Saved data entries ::
= = = = = = =

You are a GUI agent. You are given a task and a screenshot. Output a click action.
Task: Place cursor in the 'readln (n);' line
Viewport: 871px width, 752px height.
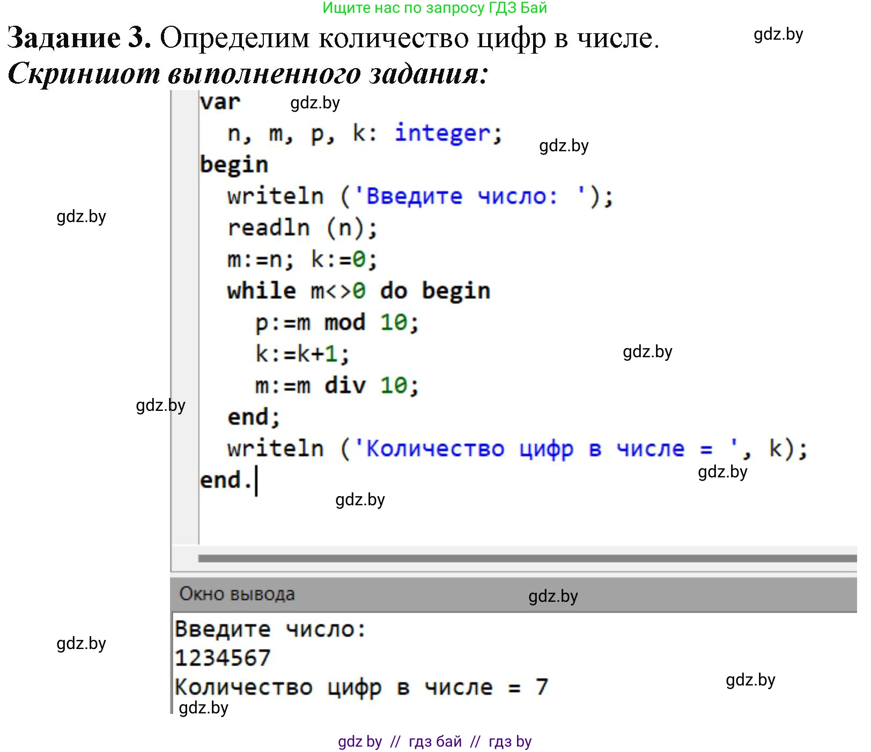click(x=302, y=228)
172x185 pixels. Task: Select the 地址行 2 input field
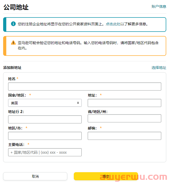point(45,120)
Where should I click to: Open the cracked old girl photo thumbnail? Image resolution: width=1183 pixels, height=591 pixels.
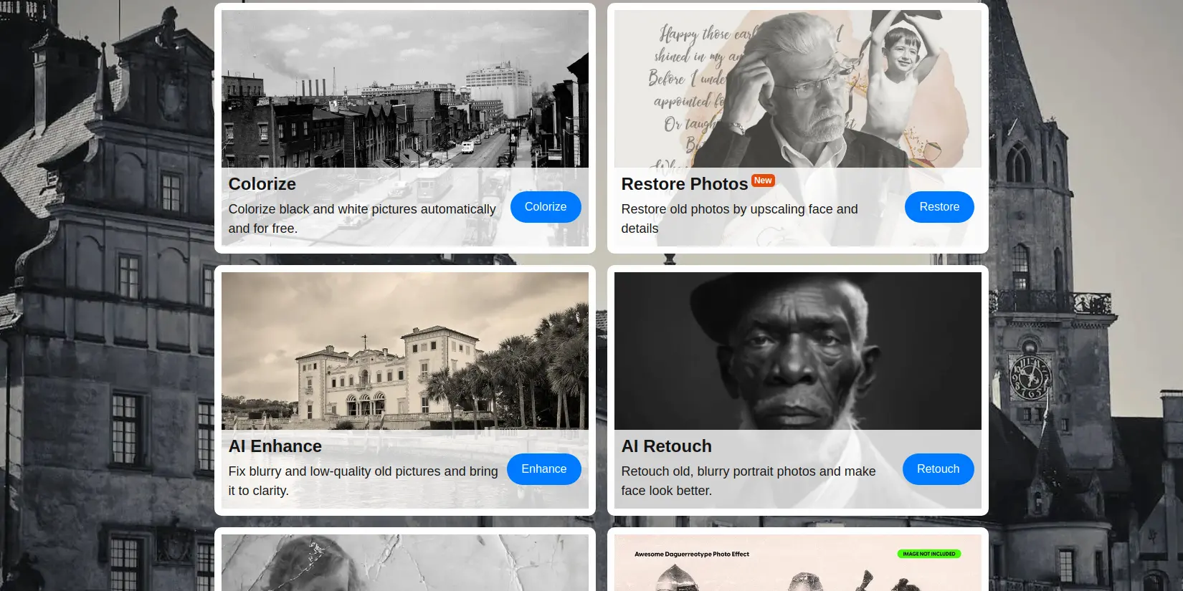[x=405, y=562]
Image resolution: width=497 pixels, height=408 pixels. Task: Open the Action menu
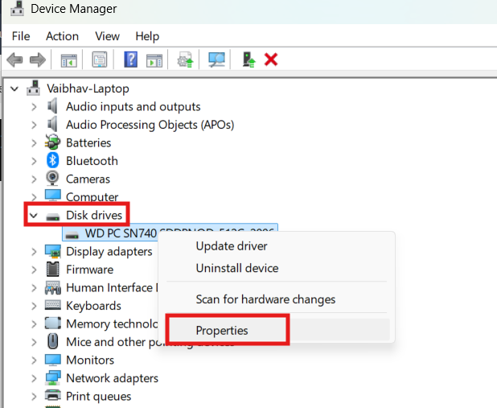pos(62,36)
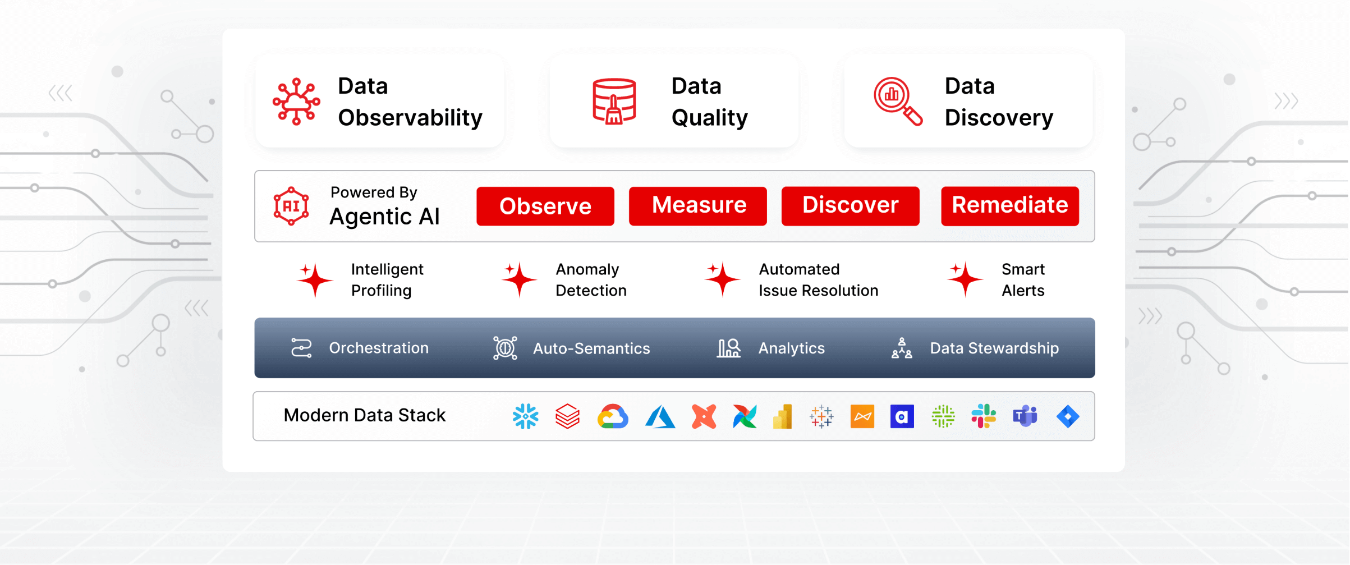Screen dimensions: 1350x565
Task: Select the Google Cloud logo
Action: pos(613,416)
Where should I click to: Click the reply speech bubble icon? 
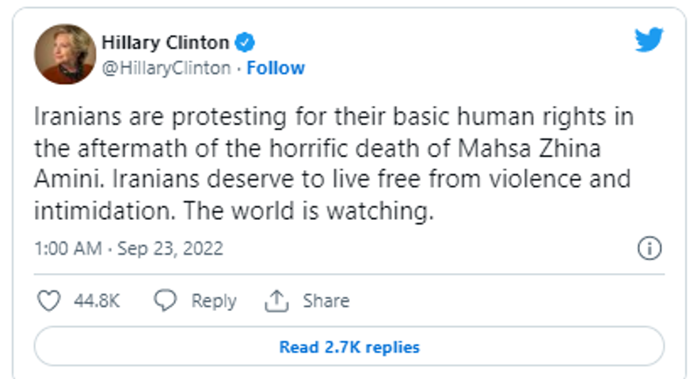pyautogui.click(x=165, y=301)
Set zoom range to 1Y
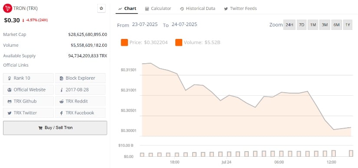 point(348,25)
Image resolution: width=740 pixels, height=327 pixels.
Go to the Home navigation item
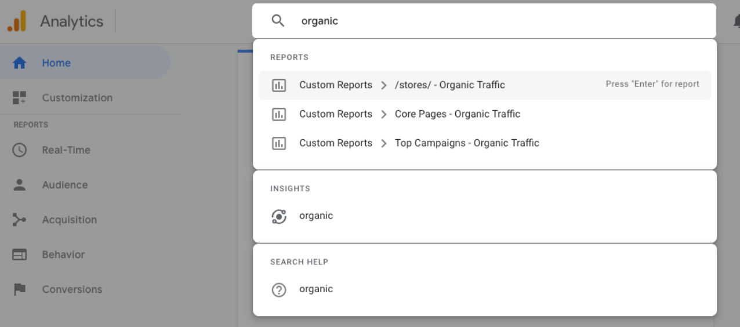[56, 63]

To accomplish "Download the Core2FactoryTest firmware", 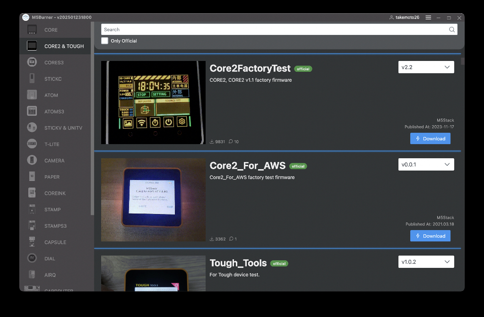I will pyautogui.click(x=430, y=138).
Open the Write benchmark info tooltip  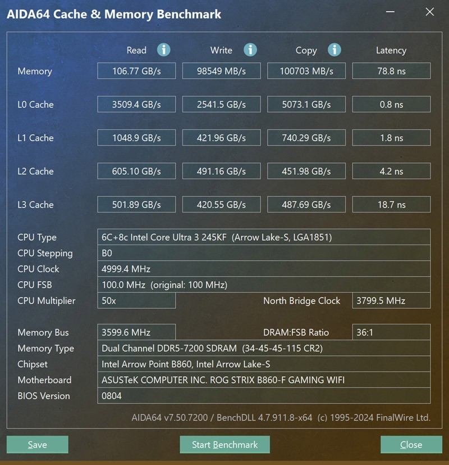point(249,50)
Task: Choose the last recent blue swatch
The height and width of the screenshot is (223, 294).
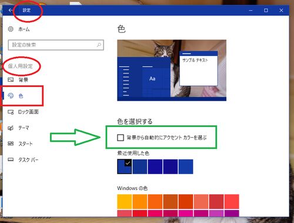Action: pos(186,167)
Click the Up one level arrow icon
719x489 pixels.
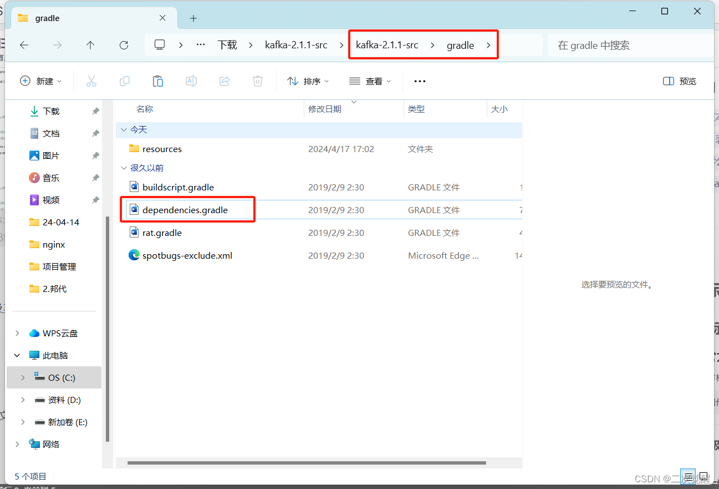click(90, 45)
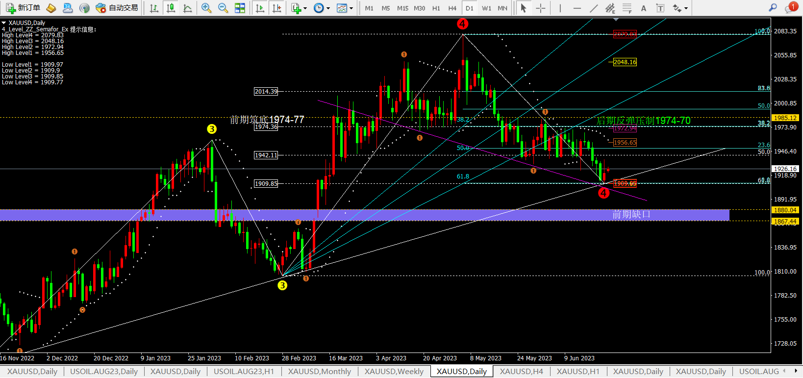Image resolution: width=803 pixels, height=378 pixels.
Task: Select the H4 timeframe button
Action: click(x=452, y=8)
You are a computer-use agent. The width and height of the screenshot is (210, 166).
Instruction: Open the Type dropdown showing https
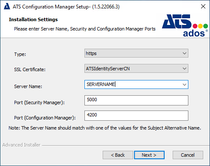136,53
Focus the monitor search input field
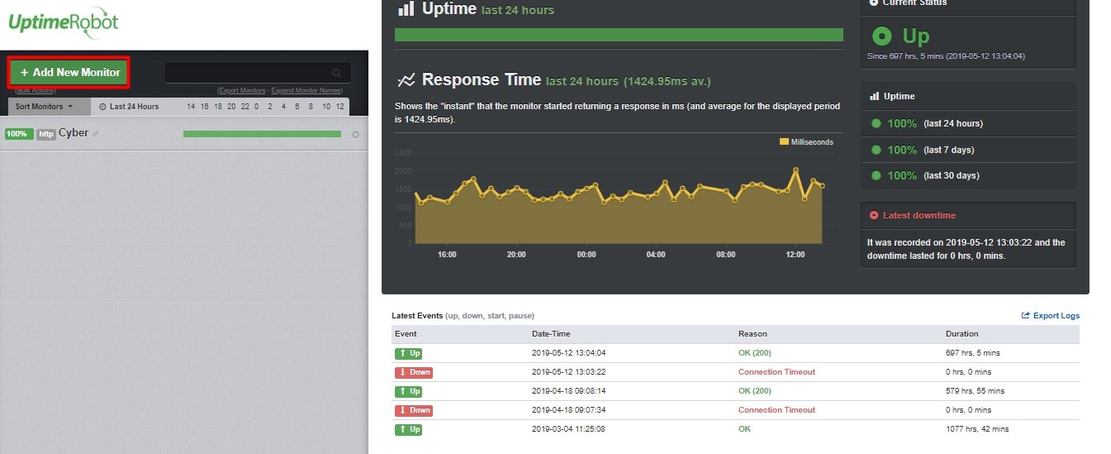Screen dimensions: 1111x454 coord(248,73)
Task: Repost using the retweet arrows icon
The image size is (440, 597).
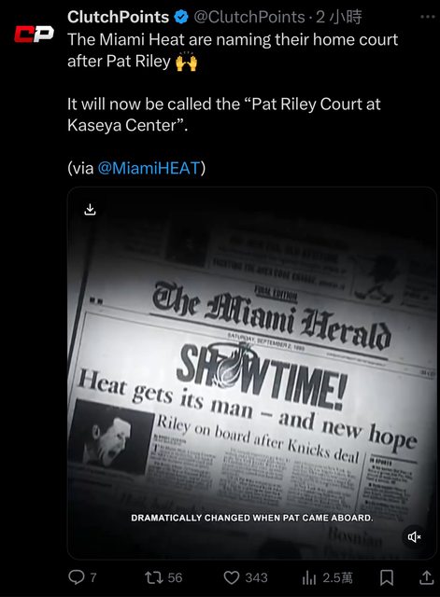Action: (154, 577)
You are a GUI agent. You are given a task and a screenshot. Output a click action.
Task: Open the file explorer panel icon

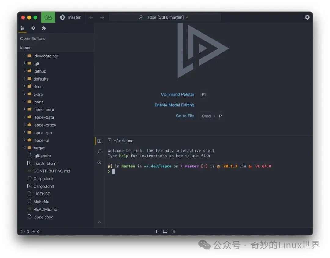[23, 28]
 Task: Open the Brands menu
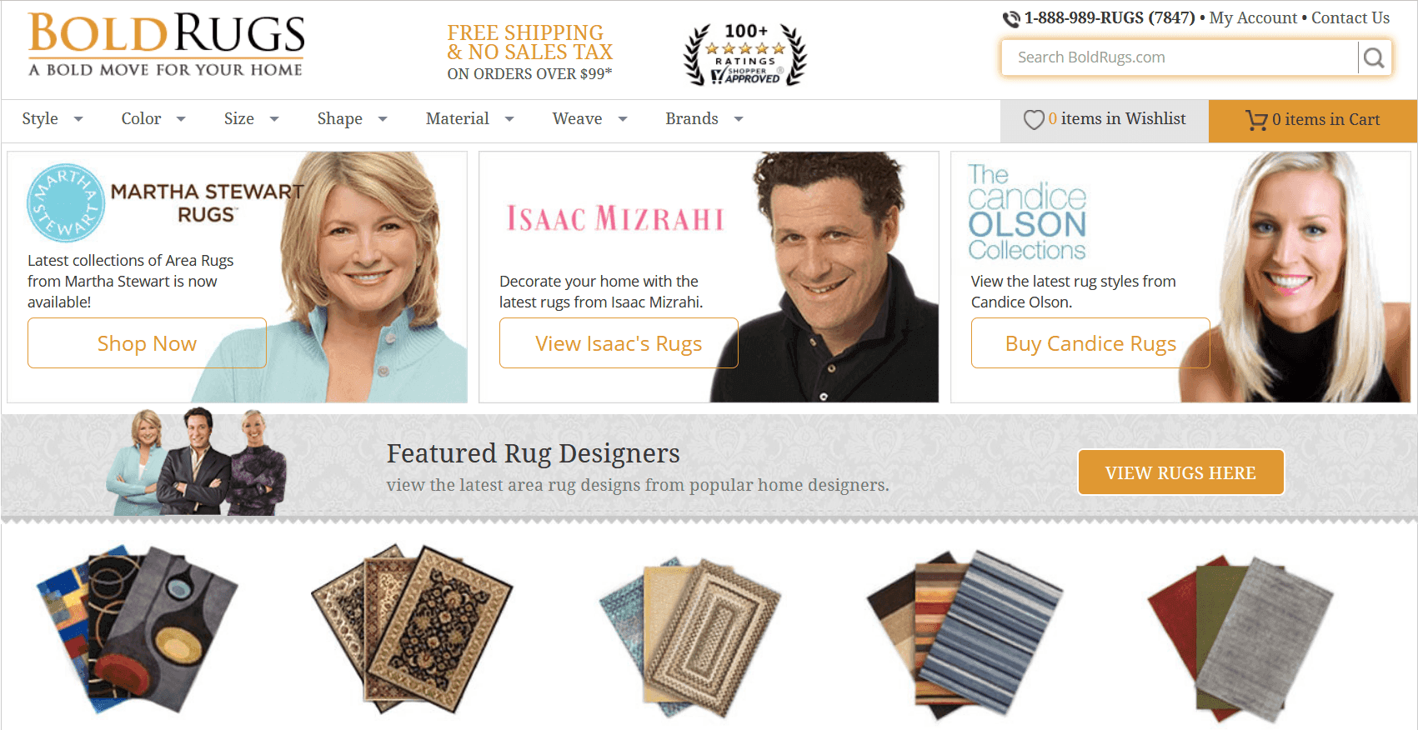tap(703, 119)
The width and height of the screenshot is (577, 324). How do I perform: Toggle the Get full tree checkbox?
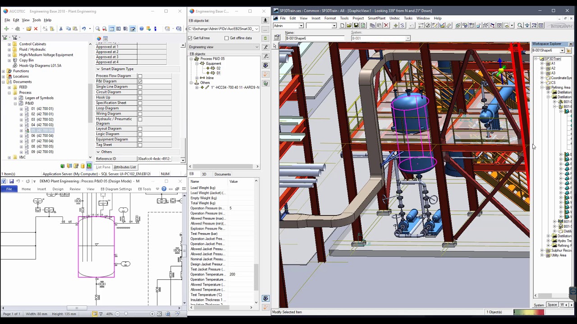pyautogui.click(x=190, y=38)
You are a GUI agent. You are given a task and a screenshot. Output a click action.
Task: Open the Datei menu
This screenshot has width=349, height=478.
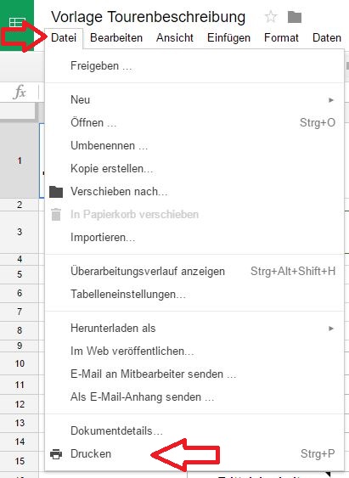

= = = = = = =

TASK TO COMPLETE :: Each line from the one that contains "The width and height of the screenshot is (577, 324)." through the end of the records should be restated exactly; include both end lines and leave any pictures out.

REPLY ::
The width and height of the screenshot is (577, 324). How do I perform: Toggle the Get full tree checkbox?
pyautogui.click(x=190, y=38)
You are a GUI agent. You are given a task and a screenshot. Output a click action.
Task: Open the Datei menu
This screenshot has width=349, height=478.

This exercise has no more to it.